Jim Brown

Personal information
- Born: June 13, 1912
- Died: January 6, 1991 (aged 78)
- Listed height: 6 ft 3 in (1.91 m)
- Listed weight: 205 lb (93 kg)

Career information
- High school: Southern (Philadelphia, Pennsylvania)
- College: Temple (1932–1935)
- Playing career: 1935–19??
- Position: Guard / forward

Career history
- 193?–1940: Original Celtics
- 1940: Detroit Eagles

Career highlights
- WPBT champion (1941); 2× All-EIBL (1934, 1935); Honorable mention All-American (1935);

= Jim Brown (basketball) =

American basketball and baseball player

James T. Brown (June 13, 1912 – January 6, 1991) was an American professional basketball and baseball player in the 1930s and 1940s. In basketball, he played for the Original Celtics and Detroit Eagles.

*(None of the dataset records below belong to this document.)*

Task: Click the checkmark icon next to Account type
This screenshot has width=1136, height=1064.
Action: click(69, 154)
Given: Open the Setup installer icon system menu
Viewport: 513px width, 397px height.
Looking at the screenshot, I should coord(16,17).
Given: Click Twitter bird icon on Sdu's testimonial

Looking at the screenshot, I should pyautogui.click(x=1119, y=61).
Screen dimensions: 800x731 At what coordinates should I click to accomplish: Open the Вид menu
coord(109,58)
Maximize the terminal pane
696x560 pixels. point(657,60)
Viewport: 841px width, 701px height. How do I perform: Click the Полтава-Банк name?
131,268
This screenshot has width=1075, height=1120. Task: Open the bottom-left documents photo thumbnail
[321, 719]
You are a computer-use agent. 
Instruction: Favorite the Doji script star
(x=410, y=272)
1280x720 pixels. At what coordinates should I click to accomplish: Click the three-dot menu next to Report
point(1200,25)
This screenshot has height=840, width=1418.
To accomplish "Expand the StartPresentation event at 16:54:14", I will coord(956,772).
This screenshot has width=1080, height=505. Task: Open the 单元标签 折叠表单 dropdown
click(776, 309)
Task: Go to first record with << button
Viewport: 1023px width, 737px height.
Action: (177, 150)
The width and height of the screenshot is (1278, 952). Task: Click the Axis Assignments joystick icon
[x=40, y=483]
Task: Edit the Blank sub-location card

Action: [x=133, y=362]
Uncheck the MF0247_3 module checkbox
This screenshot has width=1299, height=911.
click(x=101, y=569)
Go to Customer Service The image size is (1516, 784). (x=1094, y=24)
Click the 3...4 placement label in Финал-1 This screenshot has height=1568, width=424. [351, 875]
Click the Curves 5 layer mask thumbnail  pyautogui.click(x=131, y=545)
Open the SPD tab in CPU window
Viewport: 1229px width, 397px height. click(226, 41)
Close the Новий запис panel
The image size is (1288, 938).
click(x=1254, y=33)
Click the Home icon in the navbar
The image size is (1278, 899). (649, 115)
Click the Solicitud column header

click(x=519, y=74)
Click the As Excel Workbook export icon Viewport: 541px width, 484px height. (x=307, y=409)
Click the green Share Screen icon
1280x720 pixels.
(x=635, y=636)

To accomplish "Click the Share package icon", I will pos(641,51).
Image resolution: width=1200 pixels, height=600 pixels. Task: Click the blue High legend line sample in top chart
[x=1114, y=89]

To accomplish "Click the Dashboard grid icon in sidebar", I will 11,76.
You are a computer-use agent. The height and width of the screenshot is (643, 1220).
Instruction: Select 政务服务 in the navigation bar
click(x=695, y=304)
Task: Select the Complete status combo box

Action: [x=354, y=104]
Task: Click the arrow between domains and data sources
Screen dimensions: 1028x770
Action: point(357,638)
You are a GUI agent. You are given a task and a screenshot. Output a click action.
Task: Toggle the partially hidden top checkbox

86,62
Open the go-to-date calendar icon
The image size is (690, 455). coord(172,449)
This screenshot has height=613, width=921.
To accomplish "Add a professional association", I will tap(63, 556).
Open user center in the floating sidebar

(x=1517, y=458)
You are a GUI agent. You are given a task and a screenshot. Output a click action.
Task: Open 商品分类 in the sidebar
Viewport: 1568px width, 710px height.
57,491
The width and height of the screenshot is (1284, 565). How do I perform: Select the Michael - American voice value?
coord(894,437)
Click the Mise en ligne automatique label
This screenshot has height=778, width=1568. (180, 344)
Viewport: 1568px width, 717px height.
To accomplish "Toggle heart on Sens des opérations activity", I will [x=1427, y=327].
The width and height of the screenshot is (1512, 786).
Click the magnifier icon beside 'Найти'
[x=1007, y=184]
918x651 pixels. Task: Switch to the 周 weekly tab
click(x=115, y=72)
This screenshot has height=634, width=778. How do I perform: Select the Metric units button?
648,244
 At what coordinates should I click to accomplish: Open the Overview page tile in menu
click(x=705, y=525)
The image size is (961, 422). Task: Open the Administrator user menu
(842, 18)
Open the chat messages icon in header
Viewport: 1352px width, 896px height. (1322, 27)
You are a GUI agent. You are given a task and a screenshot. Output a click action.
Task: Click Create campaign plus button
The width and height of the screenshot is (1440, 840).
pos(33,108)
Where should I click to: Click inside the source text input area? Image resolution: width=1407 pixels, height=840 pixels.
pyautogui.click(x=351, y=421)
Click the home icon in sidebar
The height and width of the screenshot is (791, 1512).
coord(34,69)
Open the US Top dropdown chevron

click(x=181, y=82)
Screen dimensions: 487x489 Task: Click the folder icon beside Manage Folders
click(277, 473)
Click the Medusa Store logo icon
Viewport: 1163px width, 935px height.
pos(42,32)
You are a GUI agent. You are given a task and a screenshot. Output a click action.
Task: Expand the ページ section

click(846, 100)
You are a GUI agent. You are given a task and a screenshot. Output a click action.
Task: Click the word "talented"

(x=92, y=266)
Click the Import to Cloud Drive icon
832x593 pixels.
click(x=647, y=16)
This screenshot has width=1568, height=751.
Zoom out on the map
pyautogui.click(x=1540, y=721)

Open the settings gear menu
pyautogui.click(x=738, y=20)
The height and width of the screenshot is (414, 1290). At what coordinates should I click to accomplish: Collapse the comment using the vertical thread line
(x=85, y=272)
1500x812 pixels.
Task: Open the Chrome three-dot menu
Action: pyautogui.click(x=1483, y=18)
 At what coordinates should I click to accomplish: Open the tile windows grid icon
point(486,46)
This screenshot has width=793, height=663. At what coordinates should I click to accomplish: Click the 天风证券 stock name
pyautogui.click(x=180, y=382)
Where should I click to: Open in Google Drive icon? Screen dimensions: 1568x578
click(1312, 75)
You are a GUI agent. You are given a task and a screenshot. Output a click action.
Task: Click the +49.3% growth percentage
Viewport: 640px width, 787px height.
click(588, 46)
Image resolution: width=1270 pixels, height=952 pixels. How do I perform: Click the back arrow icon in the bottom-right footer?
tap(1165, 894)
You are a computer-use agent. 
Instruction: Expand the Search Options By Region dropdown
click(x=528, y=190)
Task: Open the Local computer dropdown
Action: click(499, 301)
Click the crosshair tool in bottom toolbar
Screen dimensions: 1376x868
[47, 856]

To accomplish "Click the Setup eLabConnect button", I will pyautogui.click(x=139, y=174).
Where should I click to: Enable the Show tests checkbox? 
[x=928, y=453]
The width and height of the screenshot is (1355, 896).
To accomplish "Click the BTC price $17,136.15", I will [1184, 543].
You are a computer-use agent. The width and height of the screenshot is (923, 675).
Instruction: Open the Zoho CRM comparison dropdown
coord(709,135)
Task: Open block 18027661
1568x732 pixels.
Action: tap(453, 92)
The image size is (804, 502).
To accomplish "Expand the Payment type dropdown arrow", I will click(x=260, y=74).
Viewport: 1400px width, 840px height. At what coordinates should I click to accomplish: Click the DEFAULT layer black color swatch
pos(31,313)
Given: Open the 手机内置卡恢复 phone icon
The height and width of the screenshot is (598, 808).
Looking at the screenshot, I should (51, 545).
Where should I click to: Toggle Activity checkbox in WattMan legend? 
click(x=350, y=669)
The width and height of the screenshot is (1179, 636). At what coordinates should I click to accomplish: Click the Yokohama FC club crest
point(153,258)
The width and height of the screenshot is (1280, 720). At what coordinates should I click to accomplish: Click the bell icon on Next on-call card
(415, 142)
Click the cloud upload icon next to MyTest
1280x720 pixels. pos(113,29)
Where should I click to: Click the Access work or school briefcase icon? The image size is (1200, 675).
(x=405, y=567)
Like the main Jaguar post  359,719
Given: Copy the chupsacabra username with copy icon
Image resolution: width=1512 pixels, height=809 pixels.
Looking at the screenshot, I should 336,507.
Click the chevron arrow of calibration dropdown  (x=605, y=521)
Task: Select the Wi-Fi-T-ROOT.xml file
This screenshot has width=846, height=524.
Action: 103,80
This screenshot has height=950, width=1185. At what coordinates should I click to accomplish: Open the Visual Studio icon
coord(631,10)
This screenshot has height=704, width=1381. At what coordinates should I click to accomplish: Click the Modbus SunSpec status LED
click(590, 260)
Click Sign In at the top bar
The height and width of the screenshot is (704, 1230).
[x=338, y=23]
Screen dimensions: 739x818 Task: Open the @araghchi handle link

A native of Philadelphia, Pennsylvania, Brown was a star athlete at Temple University, earning three varsity letters in each basketball and basketball. In basketball, he twice earned all-conference honors while also leading the Eastern Intercollegiate Basketball League in scoring as a senior in 1934–35. He earned several All-America accolades that year as well. In baseball, Brown held a career batting average of .340 and once hit three home runs in one game.

Upon graduation in 1935, Brown pursued professional careers in both sports. After some time with the Original Celtics, in 1940 he signed to play for the Detroit Eagles in the National Basketball League. After the NBL season ended, he helped lead the Eagles to the World Professional Basketball Tournament championship in Chicago, Illinois, one of the most prestigious basketball tournaments in its era.

In 1977, Temple University inducted Brown into their athletics hall of fame.